PROBLEM DETAILS
Among the entries below, find each line holding "green" and return it.
[EXTRACTED DATA Boundary: Start]
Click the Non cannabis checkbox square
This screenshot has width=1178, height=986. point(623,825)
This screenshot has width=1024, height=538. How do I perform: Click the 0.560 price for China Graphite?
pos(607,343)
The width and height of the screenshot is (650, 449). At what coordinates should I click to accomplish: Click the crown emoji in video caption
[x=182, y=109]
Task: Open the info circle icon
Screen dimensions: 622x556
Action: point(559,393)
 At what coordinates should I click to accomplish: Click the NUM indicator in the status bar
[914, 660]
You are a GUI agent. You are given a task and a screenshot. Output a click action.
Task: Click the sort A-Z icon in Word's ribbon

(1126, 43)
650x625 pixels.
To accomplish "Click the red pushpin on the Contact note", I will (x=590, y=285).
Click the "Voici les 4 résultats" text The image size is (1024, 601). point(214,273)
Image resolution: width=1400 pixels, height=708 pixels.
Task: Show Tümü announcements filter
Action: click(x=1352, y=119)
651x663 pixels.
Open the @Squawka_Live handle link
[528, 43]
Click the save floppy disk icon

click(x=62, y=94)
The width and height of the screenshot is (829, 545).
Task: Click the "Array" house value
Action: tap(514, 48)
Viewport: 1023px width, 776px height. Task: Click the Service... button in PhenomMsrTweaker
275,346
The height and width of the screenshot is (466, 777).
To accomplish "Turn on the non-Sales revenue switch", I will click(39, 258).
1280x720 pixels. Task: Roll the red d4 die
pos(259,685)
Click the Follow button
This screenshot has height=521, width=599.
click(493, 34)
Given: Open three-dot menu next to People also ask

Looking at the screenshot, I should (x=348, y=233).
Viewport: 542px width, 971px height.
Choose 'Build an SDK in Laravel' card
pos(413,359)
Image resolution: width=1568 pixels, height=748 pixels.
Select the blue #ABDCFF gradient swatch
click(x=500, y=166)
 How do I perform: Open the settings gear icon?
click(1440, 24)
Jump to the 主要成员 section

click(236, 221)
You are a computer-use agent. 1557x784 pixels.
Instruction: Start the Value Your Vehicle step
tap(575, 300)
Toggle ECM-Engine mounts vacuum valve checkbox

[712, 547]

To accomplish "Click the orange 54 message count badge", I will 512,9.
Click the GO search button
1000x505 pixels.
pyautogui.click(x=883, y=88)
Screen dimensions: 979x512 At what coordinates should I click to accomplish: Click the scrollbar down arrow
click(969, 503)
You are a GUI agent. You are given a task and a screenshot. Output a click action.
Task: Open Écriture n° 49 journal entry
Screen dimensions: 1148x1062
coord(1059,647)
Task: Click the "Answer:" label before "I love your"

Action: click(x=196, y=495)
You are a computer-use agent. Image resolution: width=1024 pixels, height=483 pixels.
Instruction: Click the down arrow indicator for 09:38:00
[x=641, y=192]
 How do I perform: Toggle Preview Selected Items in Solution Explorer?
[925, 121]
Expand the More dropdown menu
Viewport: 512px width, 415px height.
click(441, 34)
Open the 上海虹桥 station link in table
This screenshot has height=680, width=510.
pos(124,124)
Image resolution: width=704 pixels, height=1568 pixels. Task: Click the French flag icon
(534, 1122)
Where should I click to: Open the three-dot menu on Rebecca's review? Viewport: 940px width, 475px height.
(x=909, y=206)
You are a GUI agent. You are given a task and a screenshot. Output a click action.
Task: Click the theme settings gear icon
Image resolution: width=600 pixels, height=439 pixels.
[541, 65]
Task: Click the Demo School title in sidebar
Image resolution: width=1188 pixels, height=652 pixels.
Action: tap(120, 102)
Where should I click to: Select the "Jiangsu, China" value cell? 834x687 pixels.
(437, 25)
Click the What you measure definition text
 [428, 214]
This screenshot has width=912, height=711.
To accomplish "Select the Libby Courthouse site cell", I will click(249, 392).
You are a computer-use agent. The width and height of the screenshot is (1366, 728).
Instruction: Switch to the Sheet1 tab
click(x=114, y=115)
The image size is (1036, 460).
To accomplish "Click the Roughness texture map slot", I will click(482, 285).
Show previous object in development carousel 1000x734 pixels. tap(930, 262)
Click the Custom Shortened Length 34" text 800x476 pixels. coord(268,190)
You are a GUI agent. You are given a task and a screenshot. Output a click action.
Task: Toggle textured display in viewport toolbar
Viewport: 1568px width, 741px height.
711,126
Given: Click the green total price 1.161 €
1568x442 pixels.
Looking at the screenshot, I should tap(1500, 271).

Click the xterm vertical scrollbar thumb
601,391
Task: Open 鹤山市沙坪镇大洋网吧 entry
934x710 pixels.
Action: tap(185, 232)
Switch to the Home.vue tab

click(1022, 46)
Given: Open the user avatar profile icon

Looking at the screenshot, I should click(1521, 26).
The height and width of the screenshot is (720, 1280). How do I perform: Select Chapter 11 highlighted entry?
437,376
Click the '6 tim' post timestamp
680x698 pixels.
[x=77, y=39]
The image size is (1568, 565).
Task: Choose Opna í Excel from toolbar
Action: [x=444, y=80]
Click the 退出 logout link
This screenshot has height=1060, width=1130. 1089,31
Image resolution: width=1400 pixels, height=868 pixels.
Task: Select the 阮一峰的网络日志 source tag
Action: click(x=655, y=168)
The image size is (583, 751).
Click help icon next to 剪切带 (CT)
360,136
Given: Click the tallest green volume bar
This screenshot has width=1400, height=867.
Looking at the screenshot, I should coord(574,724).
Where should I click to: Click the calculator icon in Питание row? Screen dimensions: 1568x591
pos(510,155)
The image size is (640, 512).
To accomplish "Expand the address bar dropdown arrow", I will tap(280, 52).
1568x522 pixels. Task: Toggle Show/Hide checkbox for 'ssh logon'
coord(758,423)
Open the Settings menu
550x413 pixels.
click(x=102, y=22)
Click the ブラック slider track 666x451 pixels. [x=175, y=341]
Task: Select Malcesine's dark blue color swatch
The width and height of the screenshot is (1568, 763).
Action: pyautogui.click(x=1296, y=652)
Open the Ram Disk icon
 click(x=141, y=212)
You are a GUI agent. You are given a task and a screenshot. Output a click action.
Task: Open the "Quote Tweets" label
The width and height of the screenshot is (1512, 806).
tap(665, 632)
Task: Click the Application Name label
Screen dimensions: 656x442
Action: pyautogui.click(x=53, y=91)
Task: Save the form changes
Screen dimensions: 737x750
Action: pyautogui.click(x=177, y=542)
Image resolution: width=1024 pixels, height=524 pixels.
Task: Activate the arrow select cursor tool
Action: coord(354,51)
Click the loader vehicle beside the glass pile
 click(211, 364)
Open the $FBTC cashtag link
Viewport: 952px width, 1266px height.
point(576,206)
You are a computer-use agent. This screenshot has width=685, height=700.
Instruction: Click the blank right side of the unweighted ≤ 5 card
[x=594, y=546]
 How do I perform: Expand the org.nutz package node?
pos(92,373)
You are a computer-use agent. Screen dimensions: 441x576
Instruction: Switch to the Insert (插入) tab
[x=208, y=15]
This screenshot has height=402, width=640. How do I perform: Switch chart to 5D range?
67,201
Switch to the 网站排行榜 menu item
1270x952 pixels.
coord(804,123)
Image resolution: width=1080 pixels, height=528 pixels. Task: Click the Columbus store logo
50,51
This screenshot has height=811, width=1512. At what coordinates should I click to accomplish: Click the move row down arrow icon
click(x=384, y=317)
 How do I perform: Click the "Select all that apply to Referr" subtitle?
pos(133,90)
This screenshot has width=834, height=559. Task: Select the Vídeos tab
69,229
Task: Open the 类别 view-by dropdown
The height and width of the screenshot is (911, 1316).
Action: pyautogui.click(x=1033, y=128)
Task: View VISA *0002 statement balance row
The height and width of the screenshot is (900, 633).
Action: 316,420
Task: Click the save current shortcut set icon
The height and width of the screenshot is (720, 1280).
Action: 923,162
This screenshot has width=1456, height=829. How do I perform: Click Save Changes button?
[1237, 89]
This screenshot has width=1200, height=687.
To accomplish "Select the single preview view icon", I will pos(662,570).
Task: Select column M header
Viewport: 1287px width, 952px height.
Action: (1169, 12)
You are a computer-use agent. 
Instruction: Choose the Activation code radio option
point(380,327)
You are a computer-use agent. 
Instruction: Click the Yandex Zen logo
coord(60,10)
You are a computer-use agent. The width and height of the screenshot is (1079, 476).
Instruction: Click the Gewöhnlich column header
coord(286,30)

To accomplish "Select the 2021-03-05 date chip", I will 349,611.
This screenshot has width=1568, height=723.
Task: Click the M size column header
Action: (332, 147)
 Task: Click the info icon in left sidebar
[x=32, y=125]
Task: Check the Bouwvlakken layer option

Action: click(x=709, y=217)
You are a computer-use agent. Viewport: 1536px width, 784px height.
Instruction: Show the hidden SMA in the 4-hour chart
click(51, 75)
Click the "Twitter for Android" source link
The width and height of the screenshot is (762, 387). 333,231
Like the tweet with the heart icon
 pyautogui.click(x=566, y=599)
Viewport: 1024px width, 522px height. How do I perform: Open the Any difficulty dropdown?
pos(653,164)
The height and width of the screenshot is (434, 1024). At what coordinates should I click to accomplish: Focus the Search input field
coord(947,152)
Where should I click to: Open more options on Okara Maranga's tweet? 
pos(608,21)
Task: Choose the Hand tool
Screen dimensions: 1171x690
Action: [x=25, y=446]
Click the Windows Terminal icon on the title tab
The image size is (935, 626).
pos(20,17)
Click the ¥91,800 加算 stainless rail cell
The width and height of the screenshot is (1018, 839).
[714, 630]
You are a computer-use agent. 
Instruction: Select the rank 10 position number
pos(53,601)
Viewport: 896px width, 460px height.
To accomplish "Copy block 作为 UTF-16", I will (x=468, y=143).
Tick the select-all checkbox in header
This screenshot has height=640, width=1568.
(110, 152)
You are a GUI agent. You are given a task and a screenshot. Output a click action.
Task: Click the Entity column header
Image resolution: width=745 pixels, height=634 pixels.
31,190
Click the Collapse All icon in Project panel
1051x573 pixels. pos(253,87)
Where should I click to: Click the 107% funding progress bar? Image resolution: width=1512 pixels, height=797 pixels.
[EXTRACTED DATA Boundary: End]
OUTPUT OF THE EXERCISE
Given: Click the green total price 1.161 €
Given: Click the tallest green volume bar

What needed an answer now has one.